EXERCISE BRIEF> Rewrite all of the records, changing "heart icon" to "bookmark icon" and keeping everything else unchanged. Leave the pictures out of your answer.
▼
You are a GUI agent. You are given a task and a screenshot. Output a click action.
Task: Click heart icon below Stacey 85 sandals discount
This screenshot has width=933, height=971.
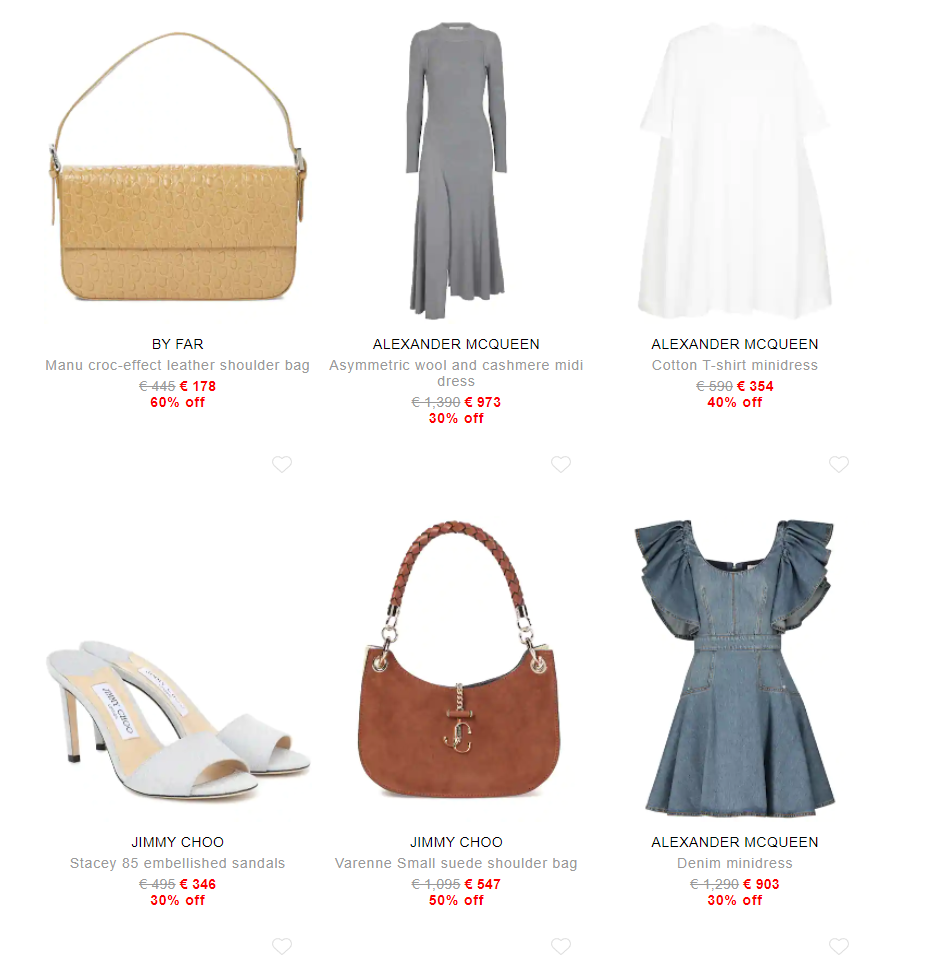(282, 946)
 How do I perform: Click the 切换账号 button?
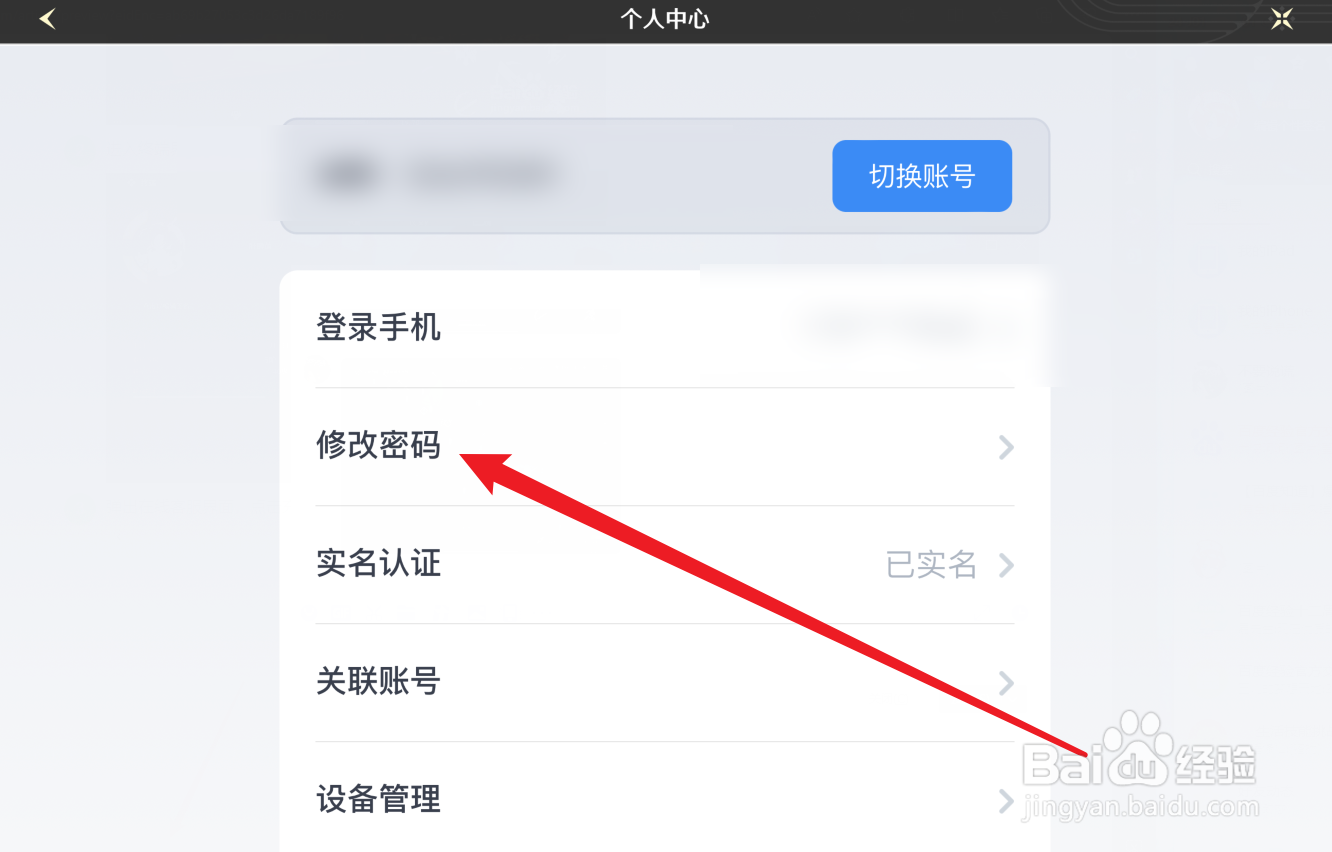[922, 176]
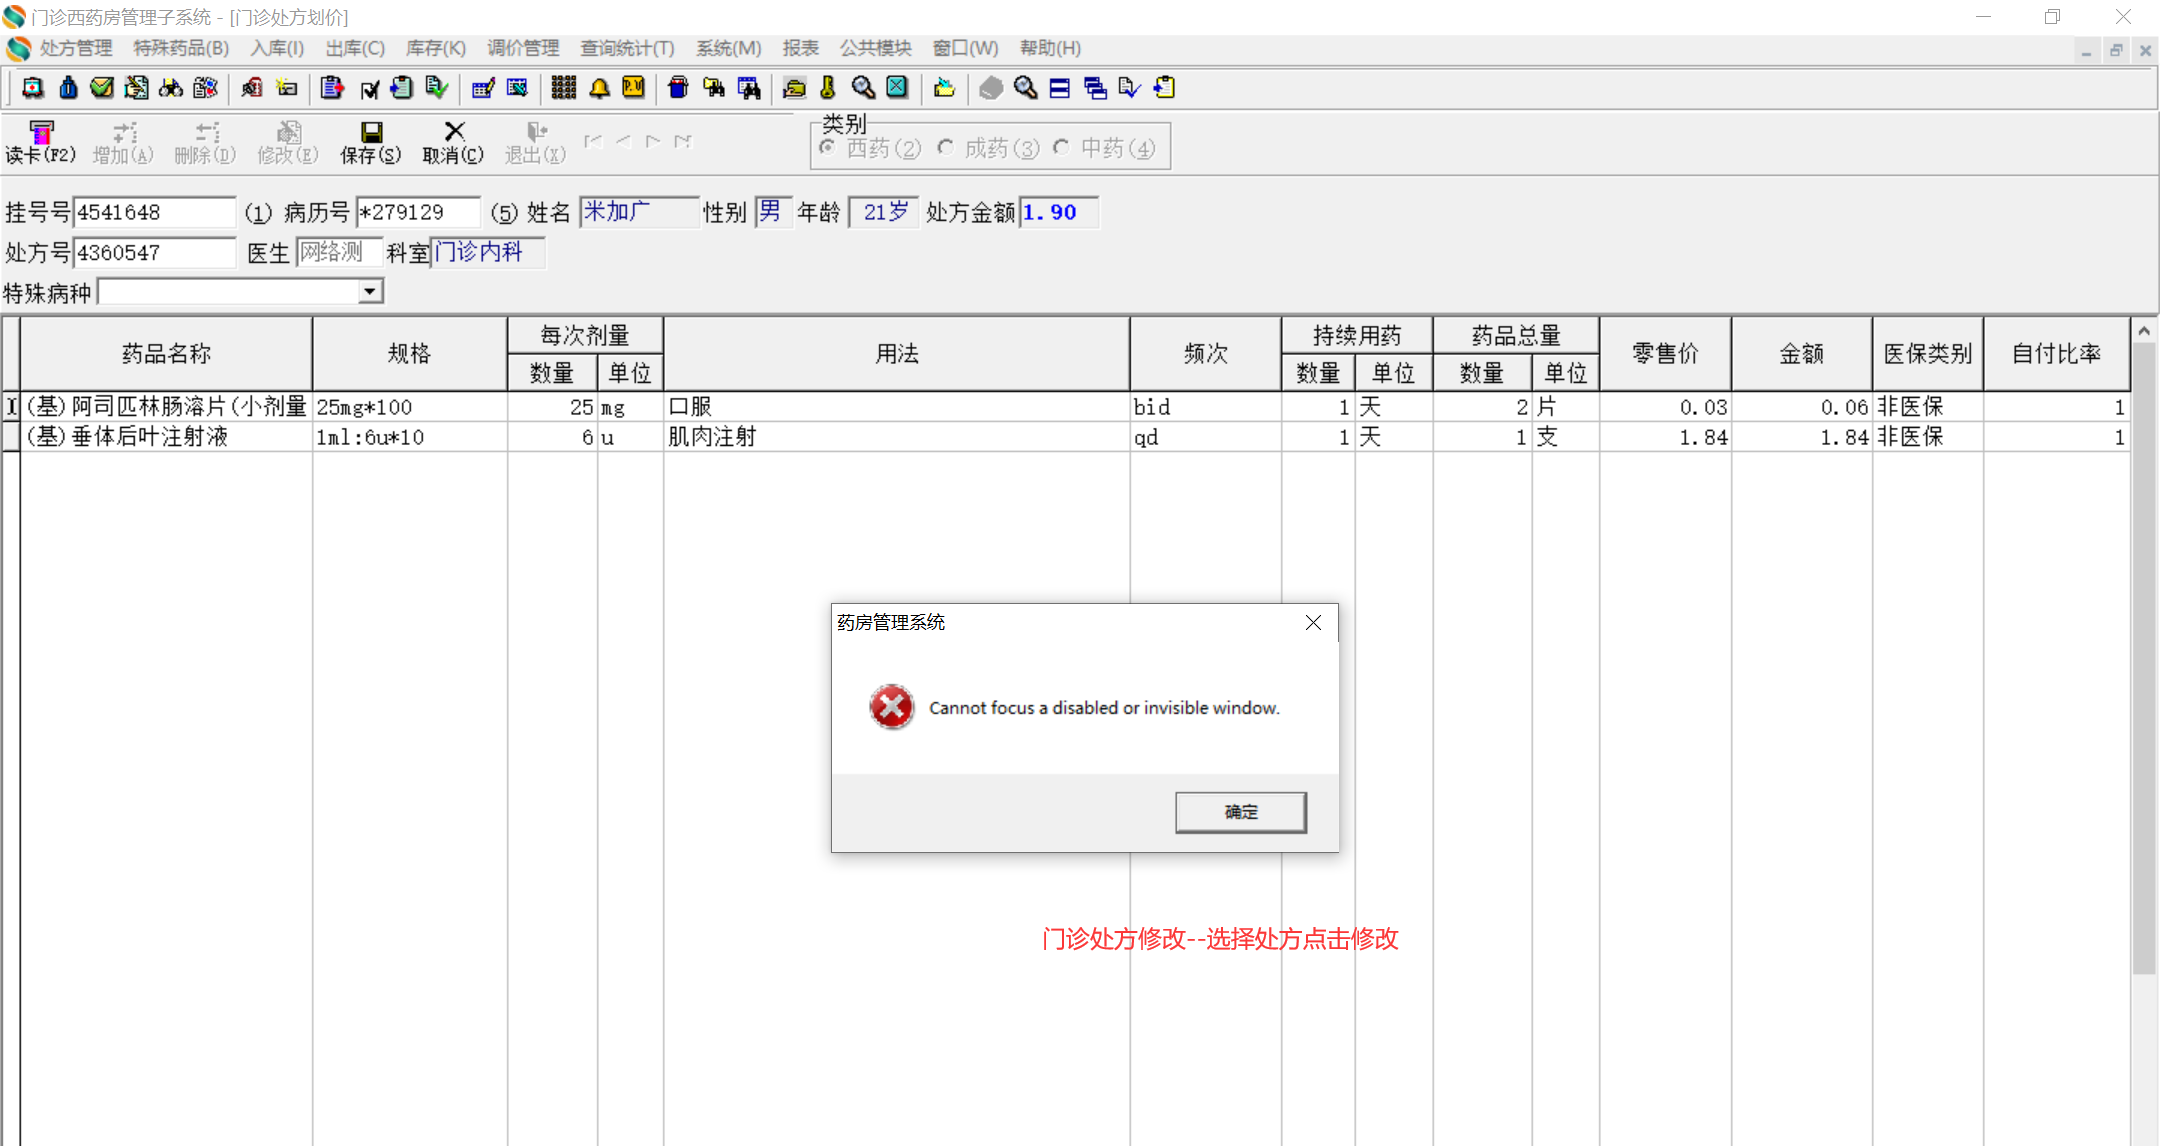This screenshot has height=1146, width=2160.
Task: Open the 处方管理 menu
Action: point(75,48)
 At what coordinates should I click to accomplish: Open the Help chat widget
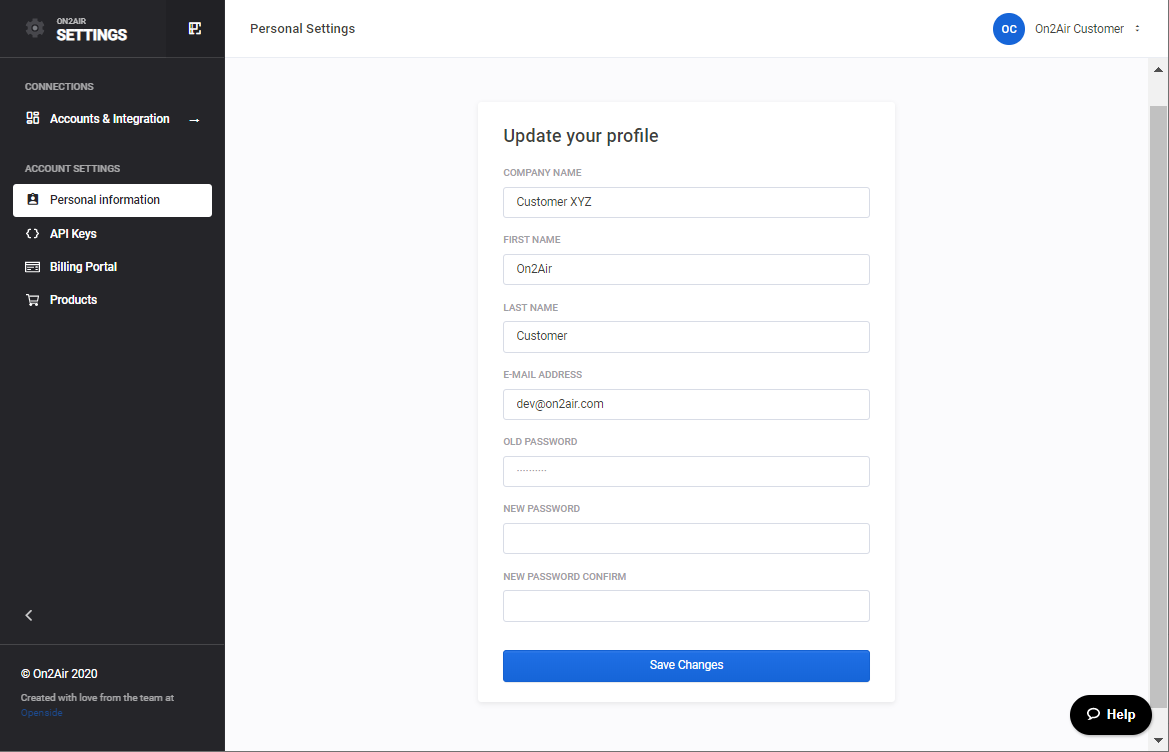(x=1110, y=714)
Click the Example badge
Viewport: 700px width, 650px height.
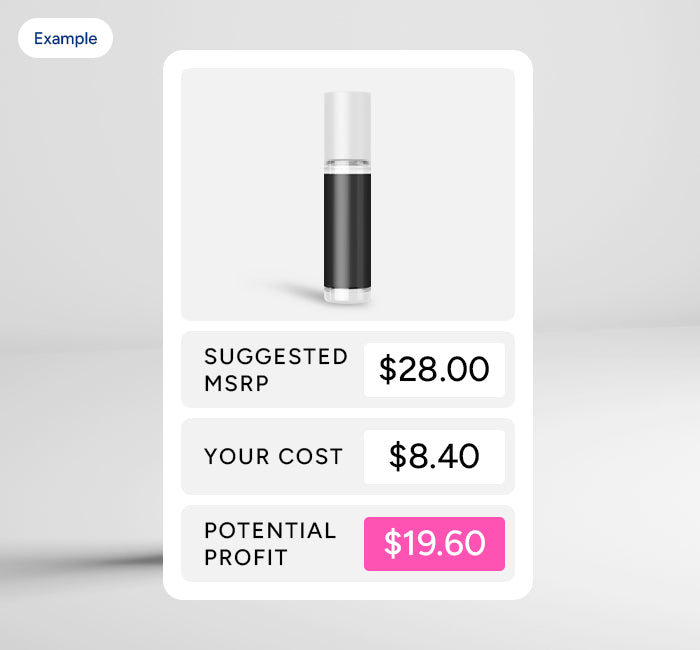point(65,39)
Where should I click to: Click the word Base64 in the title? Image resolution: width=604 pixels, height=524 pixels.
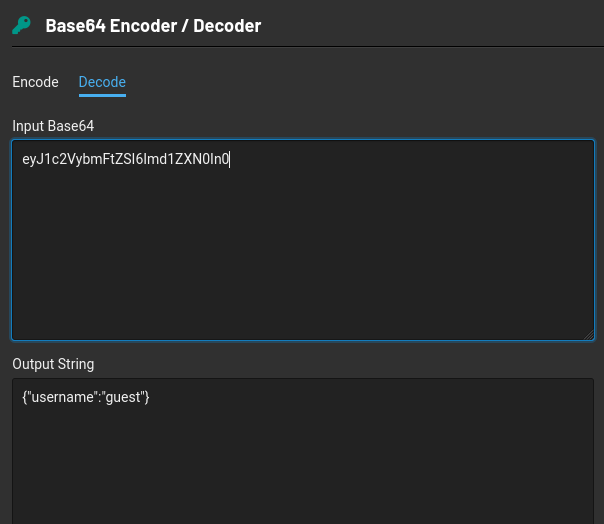(76, 26)
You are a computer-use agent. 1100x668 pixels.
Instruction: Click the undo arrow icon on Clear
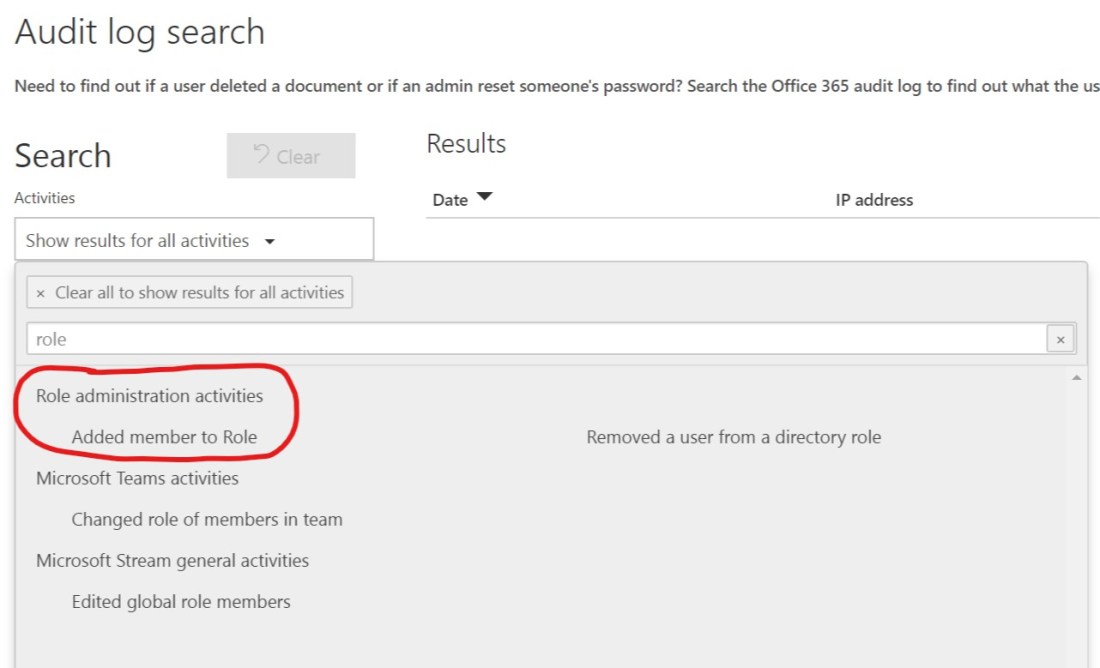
▲
RESPONSE BELOW>
You are a GUI agent. You are given a task and a screenshot. Output a click action.
Task: Click bookmark icon below Stacey 85 sandals discount
This screenshot has width=933, height=971.
(282, 946)
 How do I perform: Click the 切换账号 button?
[922, 176]
This screenshot has height=1146, width=2160.
Task: Open the 处方管理 menu
Action: point(75,48)
 At what coordinates should I click to accomplish: Open the Help chat widget
(x=1110, y=714)
Click the Example badge
Viewport: 700px width, 650px height.
point(65,39)
Where should I click to: Click the word Base64 in the title? Image resolution: width=604 pixels, height=524 pixels.
(76, 26)
You are a computer-use agent. 1100x668 pixels.
Instruction: Click the undo arrow icon on Clear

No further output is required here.